I have a text file that has the following format:

characters(that I want to keep) (space) characters(that I want to remove)

So for example:

foo garbagetext
hello moregarbage
keepthis removethis
(etc.)

So I was trying to use the grep command in Linux to keep only the characters in each line up to and not including the first blank space. I have tried numerous attempts such as:

grep '*[[:space:]]' text1.txt > text2.txt
grep '*[^\s]' text1.txt > text2.txt
grep '/^[^[[:space:]]]+/' text1.txt > text2.txt

trying to piece together from different examples, but I have had no luck. They all produce a blank text2.txt file. I am new to this. What am I doing wrong?

*EDIT:

The parts I want to keep include capital letters.

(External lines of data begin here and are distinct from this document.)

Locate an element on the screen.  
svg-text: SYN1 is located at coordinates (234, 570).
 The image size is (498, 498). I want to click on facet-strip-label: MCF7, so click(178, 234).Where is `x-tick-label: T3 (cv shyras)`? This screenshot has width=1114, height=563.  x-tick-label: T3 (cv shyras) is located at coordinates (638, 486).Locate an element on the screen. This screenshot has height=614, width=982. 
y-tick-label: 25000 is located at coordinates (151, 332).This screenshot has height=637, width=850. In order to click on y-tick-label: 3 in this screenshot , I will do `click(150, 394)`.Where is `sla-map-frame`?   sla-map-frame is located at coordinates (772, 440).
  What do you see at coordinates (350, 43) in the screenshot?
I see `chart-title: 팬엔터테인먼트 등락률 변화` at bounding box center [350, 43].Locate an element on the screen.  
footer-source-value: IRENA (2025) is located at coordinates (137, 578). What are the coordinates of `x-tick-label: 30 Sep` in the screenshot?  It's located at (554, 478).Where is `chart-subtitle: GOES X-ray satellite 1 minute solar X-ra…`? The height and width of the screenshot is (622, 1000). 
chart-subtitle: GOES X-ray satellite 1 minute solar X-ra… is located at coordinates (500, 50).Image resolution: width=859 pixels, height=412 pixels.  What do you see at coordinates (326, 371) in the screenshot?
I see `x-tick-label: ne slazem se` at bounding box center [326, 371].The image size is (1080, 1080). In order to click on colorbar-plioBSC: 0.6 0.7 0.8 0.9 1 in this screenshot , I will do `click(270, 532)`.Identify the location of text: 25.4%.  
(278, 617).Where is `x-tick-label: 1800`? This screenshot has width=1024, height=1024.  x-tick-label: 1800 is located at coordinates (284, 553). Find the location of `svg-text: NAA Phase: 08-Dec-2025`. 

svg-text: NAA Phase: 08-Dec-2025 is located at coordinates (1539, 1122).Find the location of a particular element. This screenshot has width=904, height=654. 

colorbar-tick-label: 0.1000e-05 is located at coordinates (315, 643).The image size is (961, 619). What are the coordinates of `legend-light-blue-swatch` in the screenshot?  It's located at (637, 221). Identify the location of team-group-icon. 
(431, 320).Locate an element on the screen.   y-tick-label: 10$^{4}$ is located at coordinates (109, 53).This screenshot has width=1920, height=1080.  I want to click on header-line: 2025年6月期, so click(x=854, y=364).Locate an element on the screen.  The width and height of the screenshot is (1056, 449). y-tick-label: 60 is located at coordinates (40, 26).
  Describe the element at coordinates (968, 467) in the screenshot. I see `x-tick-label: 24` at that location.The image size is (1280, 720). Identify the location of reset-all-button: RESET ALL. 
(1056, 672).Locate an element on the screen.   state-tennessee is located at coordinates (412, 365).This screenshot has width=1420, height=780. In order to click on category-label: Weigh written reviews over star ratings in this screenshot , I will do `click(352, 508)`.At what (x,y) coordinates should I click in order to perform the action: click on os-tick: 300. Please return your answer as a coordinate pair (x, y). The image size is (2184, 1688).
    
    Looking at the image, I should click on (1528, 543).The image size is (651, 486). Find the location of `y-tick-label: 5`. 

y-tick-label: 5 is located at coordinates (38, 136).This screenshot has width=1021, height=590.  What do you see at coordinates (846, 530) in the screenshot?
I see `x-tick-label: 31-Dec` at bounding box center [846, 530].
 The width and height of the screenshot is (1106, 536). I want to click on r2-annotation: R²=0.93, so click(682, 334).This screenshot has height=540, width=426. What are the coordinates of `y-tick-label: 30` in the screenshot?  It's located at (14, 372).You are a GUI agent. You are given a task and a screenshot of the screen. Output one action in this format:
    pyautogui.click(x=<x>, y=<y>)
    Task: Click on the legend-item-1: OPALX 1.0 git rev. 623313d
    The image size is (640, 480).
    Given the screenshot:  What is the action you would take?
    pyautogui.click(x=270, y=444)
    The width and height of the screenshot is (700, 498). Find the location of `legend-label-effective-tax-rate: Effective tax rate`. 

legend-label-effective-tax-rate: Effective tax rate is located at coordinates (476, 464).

So I want to keep any/all characters up to and not including the blank space (removing everything from the blank space onward) in each line.

**EDIT:

The garbage text (that I want to remove) can contain anything, including spaces, special characters, etc. So for example:

AA rough, cindery lava [n -S]

After running grep -o '[^ ]*' text1.txt > text2.txt, the line above becomes:

AA
rough,
cindery
lava
[n
-S]

in text2.txt. (All I want to keep is AA)


SOLUTION (provided by Rohit Jain with further input by beny23):

grep -o '^[^ ]*' text1.txt > text2.txt

Solution

  • You are putting quantifier * at the wrong place.

    Try instead this: -

    grep '^[^\s]*' text1.txt > text2.txt
    

    or, even better: -

    grep '^\S*' text1.txt > text2.txt  
    

    \S means match non-whitespace character. And anchor ^ is used to match at the beginning of the line.